In the CDC’s simulation “Breathless in the Midwest,” the epidemiological process allowed for establishing the disease and implementing measures for public safety. The inhalation anthrax outbreak was attributed to the audience’s exposure to contaminated goat hide during a music workshop. This condition is regarded as a rare but the most dangerous form of anthrax. It does not spread from person to person and can take up to two months for the infected individual to get ill (Stanhope & Lancaster, 2016). These facts explain why Zeke’s friends taking the same flight from Mali did not get anthrax while people exposed to the spores from goat hide did. The initial symptoms include fever, cough, and fatigue which resemble a common cold, which prevented Zeke from attributing his illness to the drum-making process in Africa. Anthrax can be diagnosed through blood tests, which were conducted to confirm the hypothesis. It is worth noting that post-exposure prophylaxis was imperative for people who did not report any symptoms but had been exposed to the agent. Furthermore, immediate treatment with antibiotics was required for the hospitalized patients.

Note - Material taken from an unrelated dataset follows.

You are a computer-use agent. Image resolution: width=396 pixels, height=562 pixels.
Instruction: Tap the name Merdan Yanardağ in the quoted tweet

To conclude, the simulation “Breathless in the Midwest” by CDC used an efficient epidemiological process to investigate an acute outbreak in Chicago and Milwaukee. The crucial steps of the epidemiologic field investigation included establishing a plan, conducting patient interviews, performing descriptive epidemiology, developing and evaluating the hypothesis, and executing control and prevention measures. A critical data analysis was required to study the problem at hand and establish the right course of action to ensure public safety.
Rasmussen, S. A., & Goodman, R. A. (Eds.). (2018). The CDC field epidemiology manual. Oxford University Press.
Stanhope, M., & Lancaster, J. (2016). Public health nursing: Population-centered health care in the community (9th ed.). Mosby Elsevier.